On 23/09/2010, at 04:27, Chris Hanson wrote:

> On Sep 22, 2010, at 11:39 PM, Tito Ciuro wrote:
> 
>> I believe (please correct me if I'm wrong) that Core Data stores the data 
>> atomically for both, XML and binary formats. That, if I'm not mistaken 
>> requires the datafile to be read in memory.

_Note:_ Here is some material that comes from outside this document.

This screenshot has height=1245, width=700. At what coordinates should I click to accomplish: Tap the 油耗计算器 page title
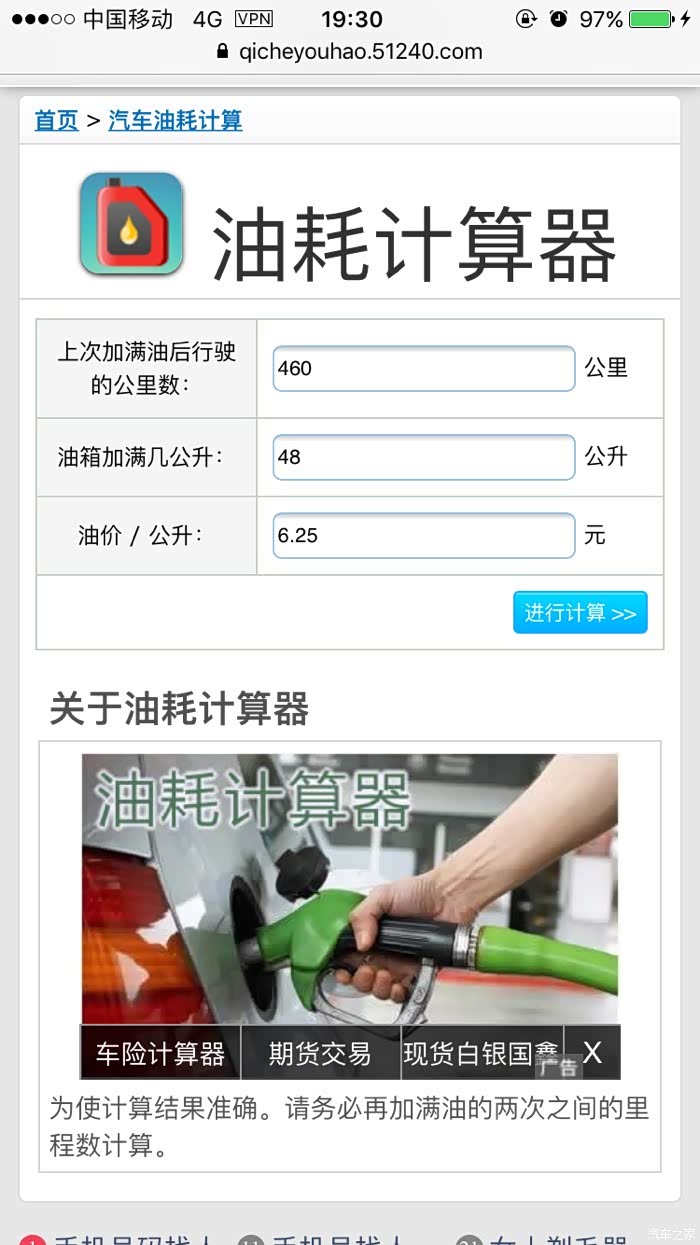pyautogui.click(x=414, y=245)
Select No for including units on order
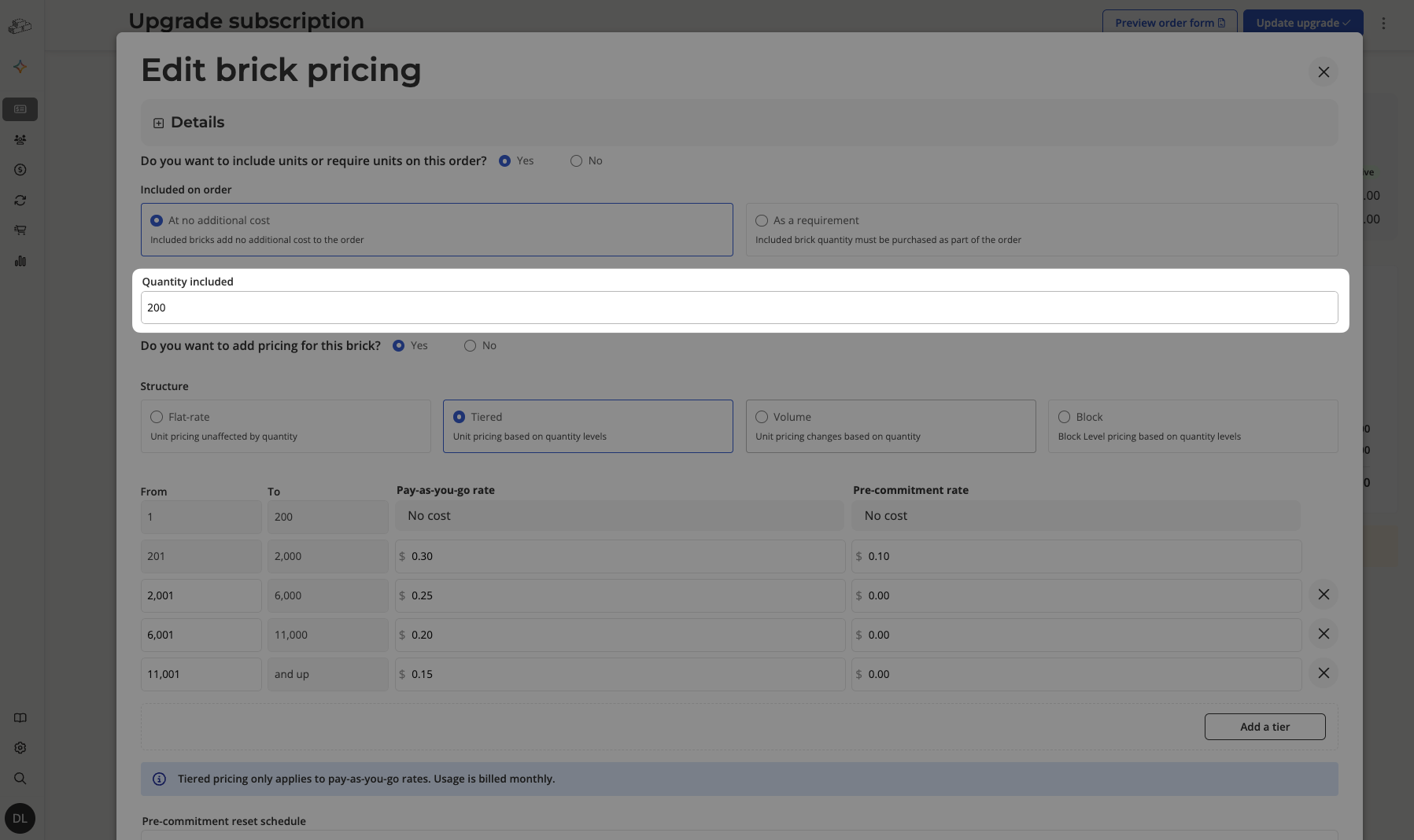Viewport: 1414px width, 840px height. click(x=586, y=160)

Not so with NanoStore:
> 
> Not really so with Core Data either.
> 
> Core Data has the concept of both atomic and non-atomic persistent stores.
> 
> Core Data’s binary and XML persistent stores are atomic, so they are read and 
> written like documents (all at once).  Developers can also create your own 
> kinds of atomic persistent stores by subclassing NSAtomicStore.  (Also, the 
> XML persistent store is not available on iOS, only on Mac OS X.)
> 
> Core Data’s SQLite persistent store is quite explicitly not atomic: It uses 
> transactions against SQLite.  The entire persistent store does not need to be 
> read into memory, only the data requested; the entire persistent store is not 
> written upon a save, only the data changed.
> 
>  -- Chris

As I mentioned to Thomas, I left part of the sentence out, so thanks for 
clarifying this. What I meant was precisely what you have written so eloquently.

NanoStore is also explicitly not atomic: It uses transactions against SQLite as 
well storing and indexing the dictionaries.